Measurement of the isotopic composition of the residual methane showed an increasing residual methane δ¹³C with increasing conversion (Fig. 5) up to 60% conversion for all catalysts. The increase in δ¹³C (i.e., enrichment) in the remaining unreacted methane, meant more of the ¹²CH₄ was oxidized than ¹³CH₄. Across all copper loadings, FER and MOR showed very similar δ¹³C profiles over concentration. The average maximum δ¹³C for FER and MOR was −26 and −24 ‰, respectively. The more prominent difference for FER and MOR was that the average maximum δ¹³C value was observed at different total conversions; 92% and 82% conversion for MOR and FER, respectively. The apparent sharp depletion at high conversion rates for MOR and FER may be a consequence of the near total conversion, translating to very low methane levels that approach the limits of Picarro CRDS sensitivity (limit of detection of ¹²CH₄ is 1.8 ppm); if BEA and MFI where tested to these extreme conversions, the isotopic abundance as a function of total conversion would likely show the same behavior. BEA and MFI, the least and most reactive catalysts, exhibited different isotopic fractionation trends as compared to MOR and FER. BEA had a more gradual increasing δ¹³C trend as conversion increased across copper loading, with 3.4 and 5.0 wt% reaching a maximum δ¹³C of −30‰. The low copper loadings of BEA at 500 °C (the highest measured conversion) began to deviate from the trajectory of the higher loadings with 1.9 BEA reaching −26‰ and 2.5 BEA reaching −28‰. The most striking differences were observed for MFI, which displayed similar δ¹³C trends across copper loadings up to 35% conversion. At higher methane conversions, 1.9 MFI and 2.5 MFI inflected upwards, reaching a maximum value of −19‰ and −17‰, respectively, suggesting that a unique mode of fractionation dominated the isotopic abundance measurements of these two catalysts.

The upward inflection in both BEA and MFI could result from the onset of diffusion limitations. However, due to the multiple drivers of fractionation, further characterization would be required to build evidence in support of a particular dominant mechanism. To date, no other methane oxidation studies used natural abundance of ¹³C to assess diffusional or kinetic enhancement (one study used a ¹³C tracer in PMO to confirm catalytic turnover on the copper active sites).⁵⁹ Isotope tracer studies obfuscate any fractionation effects due to the overwhelming presence of a single isotope. Here, the highly variable fractionation across copper loading in the MFI isotopic abundance plots could plausibly result from a diffusional effect. This is partially supported by the screening experiment (Fig. 2C), which may have shown a diffusional effect difference at high conversions between the low (1.9 and 2.5 wt%) and high (3.5 and 4.3 wt%) loading MFI and the DR UV-vis experiment, which showed segregation of behavior between 2.5 and 3.5 MFI, potentially due to nanocluster or particle formation.

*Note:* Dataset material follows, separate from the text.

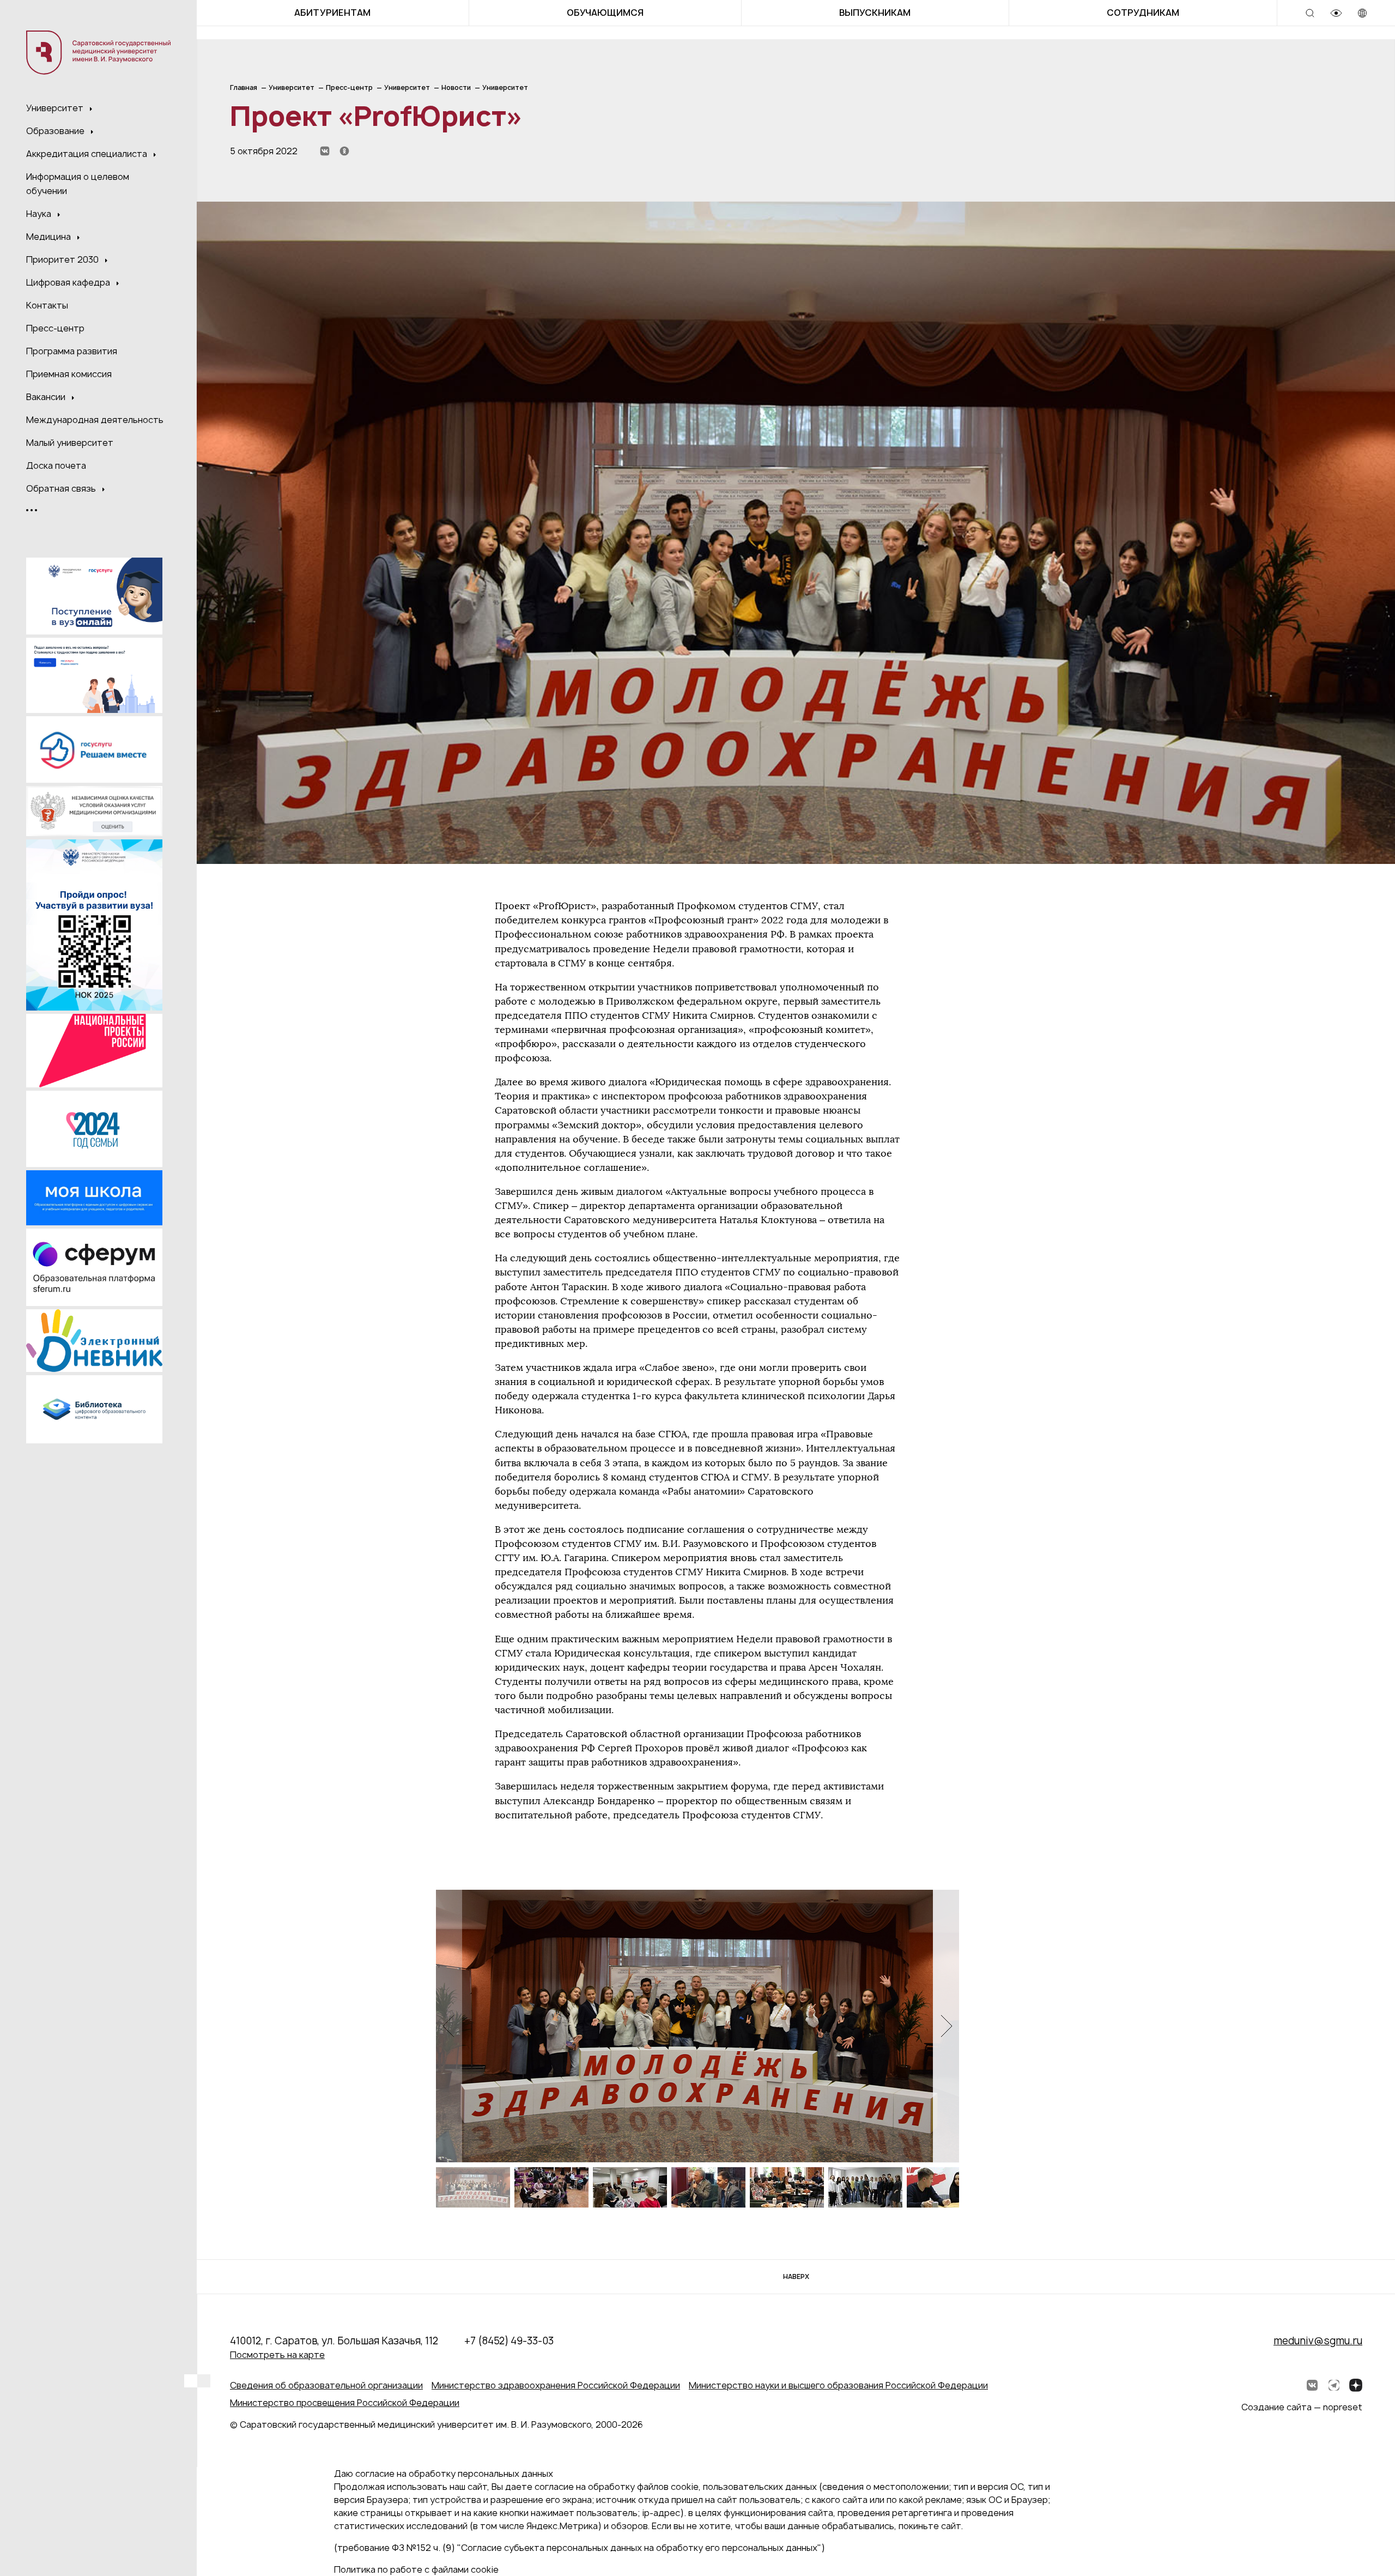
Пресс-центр (55, 328)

Hypothesized nanoparticles could be investigated by trying to increase or decrease their formation during preparation and direct investigation of particle presence (e.g. with X-ray absorption spectroscopy (XAS) and transmission electron microscopy (TEM)). This, coupled with detailed batch and flow studies of the isotopic phenomenon as a function of catalyst type and proposed active sites in isolation, could be used to better constrain the underlying chemical physics driving complete methane oxidation in metal-doped zeolite catalysts.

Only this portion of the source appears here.